I have just returned with a handful of wildflowers picked in the field by the vineyard behind the building where I live. I didn’t expect to find so many and so varied flowers that nearby. But spring is that, isn’t it?

 The I-didn’t-expect of the year, the springing, the sudden, the surprise, a thunderclap of beauty that startles in its unexpectedness, that ‘springs’ out at you from seemingly nowhere, astounding, astonishing, catching one off one’s guard, without warning it’s there, it’s here, it’s gone: plop! poof! A lightening flash of color, a cacophony of sound, a bouquet of perfumes, a splash, a whirr, a sniff, touch and go, see and gone, in less than no time.

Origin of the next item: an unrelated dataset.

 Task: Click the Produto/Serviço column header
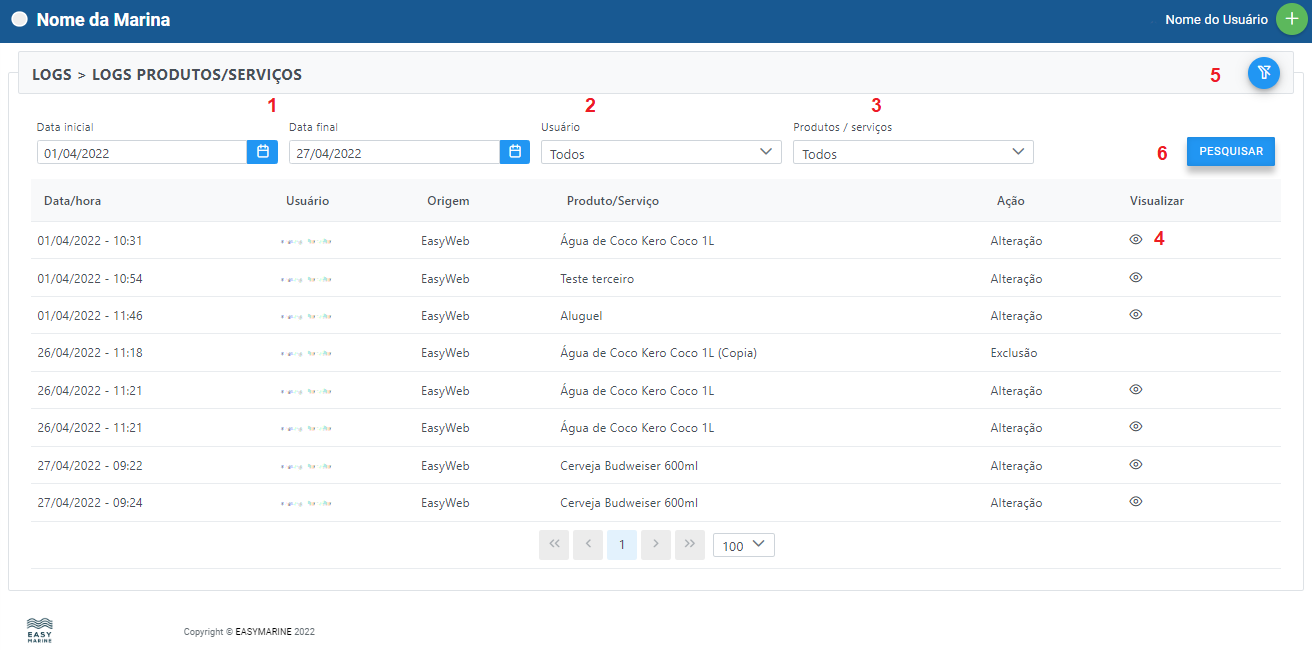[x=612, y=201]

I haven’t even been able to write about it, because in the writing will be the missing. Rather I gaze out the window, I take a drive in the car, I walk a mile, traipse into the woods, gaze across the landscape from a rise, watch the river flow, discover the sudden Jack-in-the-pulpits that appear overnight and that I hadn’t seen since I was a small child in the woods behind my grandmother’s house in  Greenwich, Connecticut.                                              

But the next day they’re gone and in their stead are bright pink flowers with twelve dainty petals carefully separated and tiny white daisies with yellow centers and dandelions larger and taller than I have ever seen, yellow buttercups, pink clover flowers and a purple spray peeping up through the grasses.



And the fields that lay fallow all winter are suddenly plowed and two days later sprouting green with corn or wheat or soy or kiwi (yes, kiwi). And the woods! What was only a week ago a skimpy entanglement of brown branches is now a solid, tall wall of green towering against the bright blue sky. The woods change color daily, going from the tender green of newborn leaves, to a darker shade with splotches of white and pale grey as the trees burst into flower.

One day there is rainfall and the next a field which was plowed dry brown earth sprouts the tender corn leaves that will grow in front of your eyes if you have the patience to sit there for half a day. Fig trees have sprouted not only leaves but fruit that grows chubbier day by day, and the vineyard has barely begun to sprout its leaves when the first tiny clumps of grapes, barely the size of a pin head appear with their juicy promise.


From sunrise to sunset things change, shift, appear and disappear in an orchestration of life that is impossible to stop absorbing. I am addicted, I can’t get enough of it, and as I travel inebriated from sunrise to sunset, from bright blue skies to thunderstorms, from starlit evening to foggy morn it is like being in a daze, drunk with beauty, the sound of crickets and songbirds filling my ears, the hoot of the owl at eventide, the church bells ringing up a storm on Easter Sunday I find no time to write for fear that things will be gone before I can see them. The truth is, I have lived in cities for so long that I had forgotten why it was called spring.


3 thoughts on “SPRING… IS A VERB

  1. Yes, my favorite time of year. First the daffodils, then the Sarviceberries, then the forsythia, then the redbud, followed by the dogwood and Iris which are just finishing. Interspersed are the Columbine and coral-bells, the Solomon’s Seal and the bleeding hearts.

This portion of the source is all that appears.